Elections Hong Kong
Elections in Hong Kong: What choice do the people have?
On 19 December, HK is electing a new legislative council. This is the election that should have taken place in 2020, and that was postponed amid claims of pandemic concerns. Since then, a new election law has been passed – and people in HK have less of a choice than ever. Freiheit.org interviewed MR Charles Mok, a former LegCo Councillor, about this upcoming election, what it means for HK and where the city is going from here.
freiheit.org: Mr Mok, you were a member of LegCo for several years. How will this newly elected LegCo be different from the LegCo you served in?
Charles Mok: When I served in the Legco between 2012-2020, we had 70 legislators, half of whom (35) were elected from geographical constituency (GC), on a proportional representation basis, and the other half (35) were from various functional constituencies (FC). Among this 35, 30 of them would be the so-called “traditional” FCs, representing professionals such as accountants, doctors, teachers, lawyers, IT workers, etc, as well as business chambers and various industries such as tourism, transportation, etc. Five of the 35 functional constituency seats were the so-called “super district council” seats, who were district councillors nominated and elected by all of the rest of the Hong Kong citizens who did not already hold a traditional FC vote.
Many in Hong Kong have always believed that functional constituency seats are less democratic and should, according to people’s understanding of the Basic Law, Hong Kong’s mini-constitution since the handover in 1997, FCs should be eventually removed and the whole Legco should be directly elected, with every citizen having an equal voting weight.

▸ **Questions on the material**:
1) Change "legislators" to "lawmakers" in the Hong Kong election interview and give the passage again, beginning at the words "Charles Mok: When" and stopping after "traditional FC vote.".
2) In the Hong Kong election interview, how many legislators did LegCo have while Charles Mok served there from 2012 to 2020?
3) Resume the Hong Kong election interview after its last sentence.

▸ **Data segment**:

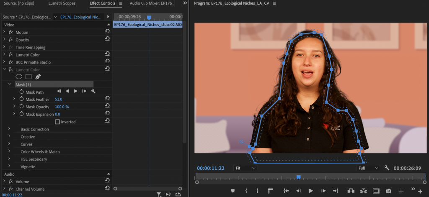Open the Fit zoom level dropdown
The width and height of the screenshot is (429, 197).
click(x=245, y=168)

▸ **Set of answers**:
1)
Charles Mok: When I served in the Legco between 2012-2020, we had 70 lawmakers, half of whom (35) were elected from geographical constituency (GC), on a proportional representation basis, and the other half (35) were from various functional constituencies (FC). Among this 35, 30 of them would be the so-called “traditional” FCs, representing professionals such as accountants, doctors, teachers, lawyers, IT workers, etc, as well as business chambers and various industries such as tourism, transportation, etc. Five of the 35 functional constituency seats were the so-called “super district council” seats, who were district councillors nominated and elected by all of the rest of the Hong Kong citizens who did not already hold a traditional FC vote.

2) 70

3)
Now, the Legco is expanded to 90 seats, with only 20 of them directly elected from the geographical district, a reduction of 15 seats (i.e. >42.9%) from before. The 30 traditional FCs remain, but some of them (such as for IT, doctors and nurses) underwent drastic reduction of voter base and limitations of voter eligibility. And then, a newly created Election Committee (EC) constituency was formed with a whooping 40 seats, and they will be simply elected by a Beijing-controlled group of only 1,500 EC members.
The control does not stop here. Candidates must receive a number of nominations from among the Election Committee members, meaning that the EC essentially has a veto power over candidacies. On top of that, a Candidate Eligibility Review Committee was set up to vet and approve all candidates based on criteria including national security consideration. And their decisions are final and not up for any challenge, administratively or by the court.
freiheit.org: In the running up to this election, some candidates were arrested for holding pre-elections, and a new voting right was introduced in HK. How much of a choice do HKers still have in this election?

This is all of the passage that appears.